Not long after the Nebraska Cornhuskers basketball team got run off the court by Creighton, head coach Fred Hoiberg made a lot of comments about how we’d see what his team was all about in their next game.
Welp.
After going up by as many as 17 just before halftime, the real Nebraska Cornhuskers might have shown what they’re made of in the second half. You certainly hope that somehow, it was the second straight anomaly.
Because if a team that got outscored 52-26 in the second half by a Minnesota Golden Gophers team that didn’t have its best player for all but seven minutes of the game is what this team is, it will be a loooooong season.
Dawson Garcia sprained his ankle two minutes into the contest. He briefly came back at the end of the first half, but could not play after sitting through halftime.

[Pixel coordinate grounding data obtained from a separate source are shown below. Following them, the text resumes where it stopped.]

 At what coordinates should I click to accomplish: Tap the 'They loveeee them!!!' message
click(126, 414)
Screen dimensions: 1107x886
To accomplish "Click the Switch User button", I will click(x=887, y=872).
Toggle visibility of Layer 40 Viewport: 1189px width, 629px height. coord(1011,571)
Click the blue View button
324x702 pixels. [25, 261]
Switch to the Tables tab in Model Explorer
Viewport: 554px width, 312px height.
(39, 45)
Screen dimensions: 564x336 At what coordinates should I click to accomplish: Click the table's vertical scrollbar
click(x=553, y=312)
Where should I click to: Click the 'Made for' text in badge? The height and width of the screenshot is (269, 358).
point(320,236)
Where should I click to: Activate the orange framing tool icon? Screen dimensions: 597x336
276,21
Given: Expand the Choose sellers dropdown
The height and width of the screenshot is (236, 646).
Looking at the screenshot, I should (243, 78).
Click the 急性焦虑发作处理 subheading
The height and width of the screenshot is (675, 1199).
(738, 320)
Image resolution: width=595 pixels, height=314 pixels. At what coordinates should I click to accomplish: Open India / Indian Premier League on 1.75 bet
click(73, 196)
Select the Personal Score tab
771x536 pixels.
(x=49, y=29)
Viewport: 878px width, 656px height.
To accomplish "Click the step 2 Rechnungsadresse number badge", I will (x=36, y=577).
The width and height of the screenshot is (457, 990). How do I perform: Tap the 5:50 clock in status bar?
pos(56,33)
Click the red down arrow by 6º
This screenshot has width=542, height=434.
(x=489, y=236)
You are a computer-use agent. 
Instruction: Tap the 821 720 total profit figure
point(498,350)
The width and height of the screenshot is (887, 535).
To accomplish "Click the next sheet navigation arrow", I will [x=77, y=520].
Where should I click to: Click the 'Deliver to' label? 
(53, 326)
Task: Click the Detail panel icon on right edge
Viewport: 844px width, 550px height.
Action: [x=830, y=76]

It didn’t matter. Just think of what would have happened if he’d played.
It’s not hard to tell why Hoiberg’s Heroes lost on Wednesday night. After shooting 58 percent in the first half, Nebraska shot 29 percent in the second half. They were 2-for-12 from beyond the arc after the intermission.
Oh, and 12 of their season-high 18 turnovers came in the final 20 minutes.
Meanwhile, after hitting just 34.6 percent of their shots in the first half, the Gophers hit 59 percent of their shots in the second.
Nebraska Cornhuskers basketball has another terrible half
Four days after losing by 29 points to their in-state rival, a game that the Huskers tried to claim was just a one-off, they looked quite a bit like that team in the second half in Minnesota.
It’s officially a problem.
Especially for a team that scheduled seven cupcakes to open the year. It’s starting to look like that schedule means one of two things:
- This Nebraska Cornhuskers team is actually pretty bad, and that was masked by weak opponents
- This Nebraska Cornhuskers team is better than it’s looked the last two games, but wasn’t ready for real competition because of weak competition early on.
The the former answer is the correct one, it’s going to be an incredibly long march to the end of Fred Hoiberg’s Nebraska basketball coaching career. If the latter is correct, Hoiberg needs to figure something out fast.